Akibat perlawanan pria kelahiran
Majalengka, 26 Juni 1887 ini, militer Belanda membombardir tempat tinggalnya di
Pasirayu, Kecamatan Sukahaji, Majalengka. Belanda mengetahui, putera Kiai Haji Muhammad
Iskandar dan Hj. Siti Mutmainah ini menyiapkan kader-kader bangsa sebagai pusat
pertahanan rakyat dan republik di wilayah Majalengka.
Setelah pengeboman itu, Abdul, anak dan
menantunya ditangkap Belanda. Tetapi penangkapan itu tidak membuat dia bekerja
sama dengan Belanda. “Ia tetap berjuang demi tegaknya proklamasi kemerdekaan”,
kata Miftahul.
Menurut Miftahul, pemilik nama kecil
Otong Syatori ini juga dikenang sebagai penentang keras pendirian Negara Pasundan
oleh R. A. A. Muhammad Musa Suria Kartalegawa, yang diduga merupakan boneka
Belanda, pada 1948. Abdul terus menggerakkan massa untuk menuntut pembubaran
Negara Pasundan itu.

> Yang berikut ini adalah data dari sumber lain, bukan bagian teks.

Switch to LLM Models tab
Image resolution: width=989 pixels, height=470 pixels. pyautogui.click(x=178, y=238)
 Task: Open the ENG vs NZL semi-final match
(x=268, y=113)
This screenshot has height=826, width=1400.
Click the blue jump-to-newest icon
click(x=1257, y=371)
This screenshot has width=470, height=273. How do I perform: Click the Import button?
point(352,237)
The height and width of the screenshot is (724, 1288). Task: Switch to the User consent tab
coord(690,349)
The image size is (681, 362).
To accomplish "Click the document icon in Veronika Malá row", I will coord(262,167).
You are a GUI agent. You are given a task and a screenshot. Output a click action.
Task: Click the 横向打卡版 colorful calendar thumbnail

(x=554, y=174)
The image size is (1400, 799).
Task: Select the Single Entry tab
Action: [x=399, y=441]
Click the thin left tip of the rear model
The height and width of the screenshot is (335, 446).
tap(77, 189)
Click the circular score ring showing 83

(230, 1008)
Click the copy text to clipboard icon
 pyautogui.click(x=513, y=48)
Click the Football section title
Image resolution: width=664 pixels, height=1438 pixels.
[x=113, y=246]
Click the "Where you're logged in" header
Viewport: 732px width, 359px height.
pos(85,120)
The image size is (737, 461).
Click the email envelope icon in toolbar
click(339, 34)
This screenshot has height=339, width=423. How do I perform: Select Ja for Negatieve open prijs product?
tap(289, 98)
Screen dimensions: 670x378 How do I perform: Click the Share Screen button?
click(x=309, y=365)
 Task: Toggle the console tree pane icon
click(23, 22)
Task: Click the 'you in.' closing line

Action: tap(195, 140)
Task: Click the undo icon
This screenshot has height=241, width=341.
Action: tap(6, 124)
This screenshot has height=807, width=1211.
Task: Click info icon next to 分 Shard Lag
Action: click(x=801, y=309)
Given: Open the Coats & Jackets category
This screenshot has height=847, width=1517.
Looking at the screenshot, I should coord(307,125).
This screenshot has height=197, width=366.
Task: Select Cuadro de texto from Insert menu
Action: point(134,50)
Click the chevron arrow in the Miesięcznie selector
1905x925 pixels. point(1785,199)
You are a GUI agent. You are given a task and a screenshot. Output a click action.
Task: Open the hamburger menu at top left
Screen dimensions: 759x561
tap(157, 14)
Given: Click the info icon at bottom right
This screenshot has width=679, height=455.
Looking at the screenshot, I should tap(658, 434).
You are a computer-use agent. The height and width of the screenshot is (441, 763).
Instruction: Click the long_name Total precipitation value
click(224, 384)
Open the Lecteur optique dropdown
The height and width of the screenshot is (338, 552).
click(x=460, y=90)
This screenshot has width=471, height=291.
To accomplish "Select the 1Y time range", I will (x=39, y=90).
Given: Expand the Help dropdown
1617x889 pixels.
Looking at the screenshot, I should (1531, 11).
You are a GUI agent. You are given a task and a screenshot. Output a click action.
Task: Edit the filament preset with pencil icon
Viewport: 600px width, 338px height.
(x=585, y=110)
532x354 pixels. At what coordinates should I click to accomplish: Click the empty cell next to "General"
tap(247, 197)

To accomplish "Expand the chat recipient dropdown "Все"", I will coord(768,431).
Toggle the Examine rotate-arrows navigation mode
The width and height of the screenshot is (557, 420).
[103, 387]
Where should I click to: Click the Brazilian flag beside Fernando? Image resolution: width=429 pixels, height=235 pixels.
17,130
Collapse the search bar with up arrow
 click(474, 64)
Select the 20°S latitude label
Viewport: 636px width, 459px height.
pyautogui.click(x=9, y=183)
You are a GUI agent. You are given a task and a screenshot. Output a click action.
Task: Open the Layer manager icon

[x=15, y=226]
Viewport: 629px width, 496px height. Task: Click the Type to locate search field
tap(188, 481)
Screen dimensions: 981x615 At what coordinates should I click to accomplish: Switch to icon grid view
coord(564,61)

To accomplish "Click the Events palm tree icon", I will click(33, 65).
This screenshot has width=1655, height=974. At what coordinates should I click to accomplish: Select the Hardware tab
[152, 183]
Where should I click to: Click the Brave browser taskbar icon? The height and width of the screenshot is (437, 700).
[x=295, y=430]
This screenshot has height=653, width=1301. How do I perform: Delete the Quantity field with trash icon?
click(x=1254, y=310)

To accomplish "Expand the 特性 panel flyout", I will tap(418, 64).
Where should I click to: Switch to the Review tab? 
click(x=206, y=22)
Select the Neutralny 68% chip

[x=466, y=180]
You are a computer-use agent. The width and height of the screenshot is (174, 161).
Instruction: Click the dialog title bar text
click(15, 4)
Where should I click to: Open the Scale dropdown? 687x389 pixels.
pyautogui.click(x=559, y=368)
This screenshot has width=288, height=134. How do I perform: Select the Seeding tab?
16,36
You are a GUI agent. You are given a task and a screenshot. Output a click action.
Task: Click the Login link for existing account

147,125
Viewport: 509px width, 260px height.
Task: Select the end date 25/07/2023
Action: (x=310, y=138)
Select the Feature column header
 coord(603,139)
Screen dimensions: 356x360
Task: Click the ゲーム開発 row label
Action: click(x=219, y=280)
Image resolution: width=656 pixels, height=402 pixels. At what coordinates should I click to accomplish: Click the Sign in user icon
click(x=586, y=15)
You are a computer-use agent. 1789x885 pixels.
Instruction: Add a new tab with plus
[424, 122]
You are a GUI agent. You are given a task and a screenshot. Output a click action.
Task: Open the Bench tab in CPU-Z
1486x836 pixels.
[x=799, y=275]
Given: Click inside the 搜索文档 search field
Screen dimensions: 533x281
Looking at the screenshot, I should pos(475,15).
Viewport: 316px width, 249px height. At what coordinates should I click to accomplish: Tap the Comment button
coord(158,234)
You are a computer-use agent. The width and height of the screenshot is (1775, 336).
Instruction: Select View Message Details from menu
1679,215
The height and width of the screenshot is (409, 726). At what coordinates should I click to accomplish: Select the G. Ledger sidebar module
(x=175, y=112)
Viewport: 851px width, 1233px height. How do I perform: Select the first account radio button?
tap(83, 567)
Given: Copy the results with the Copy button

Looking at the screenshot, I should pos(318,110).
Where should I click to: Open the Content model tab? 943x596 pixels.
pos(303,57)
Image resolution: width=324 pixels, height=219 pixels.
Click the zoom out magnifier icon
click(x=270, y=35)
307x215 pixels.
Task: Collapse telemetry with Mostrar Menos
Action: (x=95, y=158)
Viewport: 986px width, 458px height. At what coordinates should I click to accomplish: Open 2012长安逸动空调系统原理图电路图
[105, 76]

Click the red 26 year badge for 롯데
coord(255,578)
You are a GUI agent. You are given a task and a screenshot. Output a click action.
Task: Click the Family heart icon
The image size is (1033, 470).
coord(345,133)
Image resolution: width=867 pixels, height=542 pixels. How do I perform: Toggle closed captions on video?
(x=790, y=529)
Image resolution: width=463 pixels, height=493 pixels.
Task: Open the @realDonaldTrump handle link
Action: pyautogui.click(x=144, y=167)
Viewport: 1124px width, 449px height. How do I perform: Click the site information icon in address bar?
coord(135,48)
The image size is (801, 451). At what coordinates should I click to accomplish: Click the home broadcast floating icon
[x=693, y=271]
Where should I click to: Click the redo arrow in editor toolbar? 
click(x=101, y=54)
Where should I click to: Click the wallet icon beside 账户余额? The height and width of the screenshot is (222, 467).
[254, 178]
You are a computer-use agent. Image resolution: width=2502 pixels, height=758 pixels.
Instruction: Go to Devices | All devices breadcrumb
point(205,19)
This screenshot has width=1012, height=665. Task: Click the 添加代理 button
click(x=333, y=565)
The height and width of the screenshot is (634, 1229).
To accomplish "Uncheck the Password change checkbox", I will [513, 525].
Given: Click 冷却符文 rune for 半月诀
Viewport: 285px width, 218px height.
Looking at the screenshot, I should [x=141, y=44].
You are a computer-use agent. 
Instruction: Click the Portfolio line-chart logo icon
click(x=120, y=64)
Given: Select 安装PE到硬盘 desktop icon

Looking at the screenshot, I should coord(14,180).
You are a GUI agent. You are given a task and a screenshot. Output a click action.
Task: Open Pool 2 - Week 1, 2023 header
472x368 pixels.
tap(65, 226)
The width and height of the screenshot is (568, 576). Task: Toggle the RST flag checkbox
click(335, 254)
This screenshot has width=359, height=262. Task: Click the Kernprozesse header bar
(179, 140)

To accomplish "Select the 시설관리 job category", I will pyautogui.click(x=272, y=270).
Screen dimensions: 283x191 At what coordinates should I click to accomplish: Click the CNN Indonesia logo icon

Gerakan itu akhirnya melebar hingga seluruh warga Jawa Barat
menuntut hal yang sama. “Hingga akhirnya perdana menteri Negara Pasundan itu
menyerahkan mandatnya itu kepada pemerintah RIS (Republik Indonesia Serikat)
dan melebur kembali dengan NKRI (Negara Kesatuan Republik Indonesia)”, ujar Mifathul.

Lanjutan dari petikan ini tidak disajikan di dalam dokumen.